Dutch businessman (1939–2025)

John Arthur Fentener van Vlissingen (4 March 1939 – 11 December 2025) was a Dutch businessman. He was one of the wealthiest people in the Netherlands and made major investments in the travel industry. The total capital of the family is, according to Quote magazine, around €9.2 billion. The wealth of Fentener van Vlissingen was calculated to be €1.6 billion in Quote 500.

Of the three brothers (Frits, who died in March 2006, and Paul, who died in August 2006) only John Fentener van Vlissingen's career was not with the family company, SHV Holdings. He began his own company, BCD Holdings N.V., a market leader in the travel industry.
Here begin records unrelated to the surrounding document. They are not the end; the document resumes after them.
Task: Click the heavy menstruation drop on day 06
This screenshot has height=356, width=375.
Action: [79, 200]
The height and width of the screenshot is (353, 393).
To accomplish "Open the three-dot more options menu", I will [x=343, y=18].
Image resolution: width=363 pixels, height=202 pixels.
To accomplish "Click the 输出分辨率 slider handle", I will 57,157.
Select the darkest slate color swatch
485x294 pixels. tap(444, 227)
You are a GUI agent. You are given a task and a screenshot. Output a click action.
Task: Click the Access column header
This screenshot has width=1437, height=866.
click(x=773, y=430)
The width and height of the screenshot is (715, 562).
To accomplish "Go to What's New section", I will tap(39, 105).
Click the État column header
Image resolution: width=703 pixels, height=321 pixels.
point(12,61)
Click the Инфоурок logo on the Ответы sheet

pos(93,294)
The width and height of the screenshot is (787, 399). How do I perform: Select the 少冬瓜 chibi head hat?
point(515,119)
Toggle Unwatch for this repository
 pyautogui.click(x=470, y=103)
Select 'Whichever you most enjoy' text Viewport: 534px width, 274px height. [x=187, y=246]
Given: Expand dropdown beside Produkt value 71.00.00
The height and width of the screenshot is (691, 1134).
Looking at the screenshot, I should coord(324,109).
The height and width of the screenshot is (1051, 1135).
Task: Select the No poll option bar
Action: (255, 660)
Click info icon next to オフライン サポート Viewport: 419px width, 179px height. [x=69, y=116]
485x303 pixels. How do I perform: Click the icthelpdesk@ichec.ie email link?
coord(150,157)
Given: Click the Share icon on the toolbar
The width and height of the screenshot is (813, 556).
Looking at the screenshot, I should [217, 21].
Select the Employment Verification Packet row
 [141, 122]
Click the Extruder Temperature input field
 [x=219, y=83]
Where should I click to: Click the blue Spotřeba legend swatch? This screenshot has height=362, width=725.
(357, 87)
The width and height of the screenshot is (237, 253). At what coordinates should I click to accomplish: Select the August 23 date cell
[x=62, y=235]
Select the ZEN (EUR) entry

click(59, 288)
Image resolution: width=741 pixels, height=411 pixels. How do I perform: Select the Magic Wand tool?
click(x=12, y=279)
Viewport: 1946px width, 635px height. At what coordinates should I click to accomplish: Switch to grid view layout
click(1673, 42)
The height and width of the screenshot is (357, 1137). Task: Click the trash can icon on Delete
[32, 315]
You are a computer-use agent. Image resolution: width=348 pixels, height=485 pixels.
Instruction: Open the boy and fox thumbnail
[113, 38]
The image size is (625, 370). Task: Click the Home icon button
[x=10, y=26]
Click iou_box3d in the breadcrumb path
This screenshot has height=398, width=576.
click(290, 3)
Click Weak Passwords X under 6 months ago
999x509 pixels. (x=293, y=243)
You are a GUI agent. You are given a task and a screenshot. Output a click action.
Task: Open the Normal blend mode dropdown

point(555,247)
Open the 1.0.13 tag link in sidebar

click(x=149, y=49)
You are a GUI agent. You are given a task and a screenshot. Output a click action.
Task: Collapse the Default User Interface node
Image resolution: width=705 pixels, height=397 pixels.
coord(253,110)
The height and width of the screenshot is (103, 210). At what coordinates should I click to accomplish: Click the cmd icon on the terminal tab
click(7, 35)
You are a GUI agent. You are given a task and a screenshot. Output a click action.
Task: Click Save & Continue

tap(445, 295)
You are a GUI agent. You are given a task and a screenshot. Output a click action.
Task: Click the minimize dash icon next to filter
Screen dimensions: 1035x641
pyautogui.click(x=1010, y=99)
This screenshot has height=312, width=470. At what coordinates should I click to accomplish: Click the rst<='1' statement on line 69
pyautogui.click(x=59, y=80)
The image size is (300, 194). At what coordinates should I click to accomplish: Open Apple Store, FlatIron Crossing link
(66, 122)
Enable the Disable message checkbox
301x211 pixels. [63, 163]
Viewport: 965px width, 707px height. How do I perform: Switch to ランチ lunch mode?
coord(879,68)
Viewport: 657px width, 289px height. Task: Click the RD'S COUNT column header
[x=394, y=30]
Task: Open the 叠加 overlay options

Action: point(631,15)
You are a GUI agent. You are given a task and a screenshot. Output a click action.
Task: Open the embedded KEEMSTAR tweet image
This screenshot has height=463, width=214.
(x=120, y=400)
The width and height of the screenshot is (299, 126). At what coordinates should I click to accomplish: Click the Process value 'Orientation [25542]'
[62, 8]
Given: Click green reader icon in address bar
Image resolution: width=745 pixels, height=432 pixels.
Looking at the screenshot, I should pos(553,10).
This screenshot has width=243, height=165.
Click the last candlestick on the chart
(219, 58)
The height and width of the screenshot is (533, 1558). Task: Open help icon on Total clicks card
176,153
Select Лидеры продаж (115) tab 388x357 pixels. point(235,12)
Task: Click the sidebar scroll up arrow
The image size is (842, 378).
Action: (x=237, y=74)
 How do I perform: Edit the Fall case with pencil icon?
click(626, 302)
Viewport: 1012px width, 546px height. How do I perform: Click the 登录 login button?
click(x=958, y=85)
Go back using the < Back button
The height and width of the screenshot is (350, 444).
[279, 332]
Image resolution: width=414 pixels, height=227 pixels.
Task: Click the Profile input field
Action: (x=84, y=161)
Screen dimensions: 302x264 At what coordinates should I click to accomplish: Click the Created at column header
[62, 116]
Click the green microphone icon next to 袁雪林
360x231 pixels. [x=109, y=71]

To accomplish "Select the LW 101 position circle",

BCD Holdings began as a real estate company in 1975 as Property Management Advisory Services. In 1976, the company was renamed NORO since the name NIRO was already appropriated. In 1986, BCD was founded, after the separation of Noro management advisories and investments by the establishment of BCD. In 1987, WorldTravel Advisors was purchased. In 1999, WorldTravel Advisors merged with BTI Americas to form WorldTravel BTI. In 2006, WorldTravel BTI was renamed BCD Travel with the takeover of the German company, TQ3, and the dissolution of the BTI brand, thus creating the third largest travel company in the United States.

Fentener van Vlissingen died on 11 December 2025, at the age of 86.